The initial analysis included patients who had exposure to a previous ROS1 TKI. This population has a significant unmet clinical need, requiring effective agents capable of restoring disease control following acquired resistance mechanisms, Liu emphasized.
In the overall previously treated population of ARROS-1 (n = 117), zidesamtinib generated an objective response rate (ORR) per RECIST 1.1 criteria of 44% (95% CI, 34%-53%). Among patients who had received only 1 prior ROS1 TKI (n = 55), the ORR increased to 51% (95% CI, 37%-65%). Importantly, promising clinical activity was maintained even among patients pretreated with next-generation ROS1 inhibitors, such as repotrectinib (Augtyro) or taletrectinib (Ibtrozi), according to Liu.
The duration of response (DOR) outcomes in the single prior TKI cohort proved compelling, with the rate of patients achieving a DOR lasting at least 1 year and at least 18 months maintained at 93% (95% CI ,74%-98%) at both 1 year and 18 months, Liu said. The median DOR has not yet been reached, although the data remain immature.
Crucially, zidesamtinib exhibited high efficacy in targeting specific resistance mechanisms, Liu summarized. In the subpopulation of patients characterized by exposure to 1 prior TKI and the presence of the acquired G2302R ROS1 resistance mutation (n = 6), the ORR was 83% (95% CI, 36%-100%). Furthermore, the intracranial ORR (IC-ORR) among previously treated patients with measurable central nervous system (CNS) lesions by blinded independent central review at baseline (n = 56) was 48% (95% CI, 35%-62%).
The most significant measure of efficacy was observed in the TKI-naive setting, where zidesamtinib was used as the initial targeted therapy for patients with ROS1 fusion–positive NSCLC, Liu reported. In this first-line setting, the drug demonstrated an ORR of 89%. CNS efficacy remained impressive, with an IC-ORR of 83%, Liu noted.

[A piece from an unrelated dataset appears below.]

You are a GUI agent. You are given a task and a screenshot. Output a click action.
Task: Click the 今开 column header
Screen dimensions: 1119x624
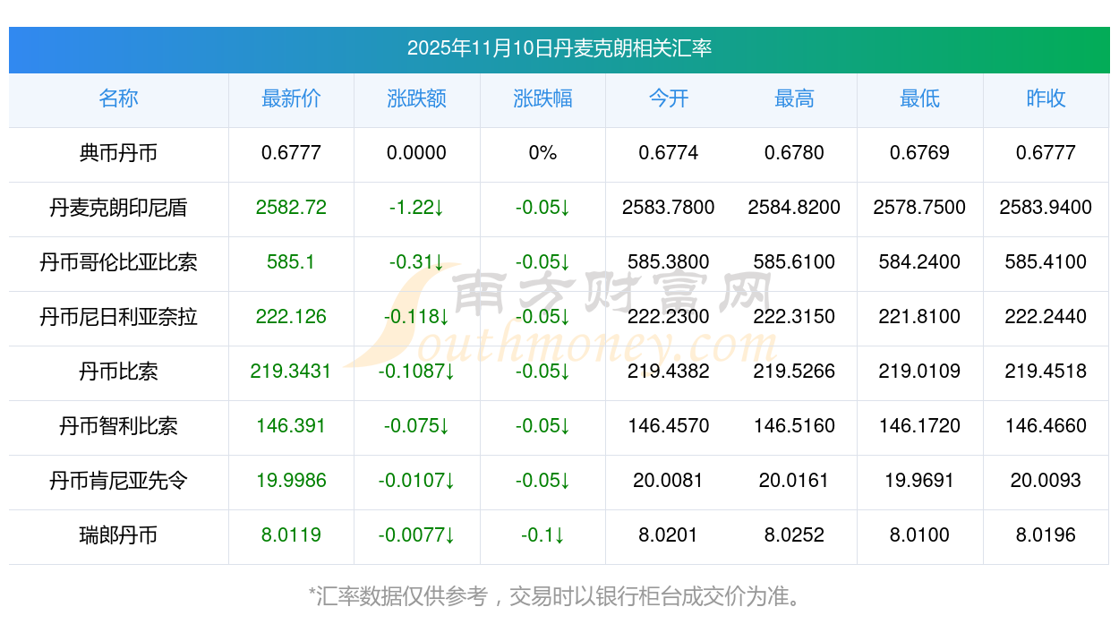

Furthermore, the rate of patients achieving a DOR lasting at least 1 year was 96%. Although the efficacy of zidesamtinib in the previously treated setting was impressive, the greater efficacy in the TKI-naive setting suggests that this agent may serve as a preferred initial therapeutic option for ROS1 fusion–positive NSCLC, Liu concluded.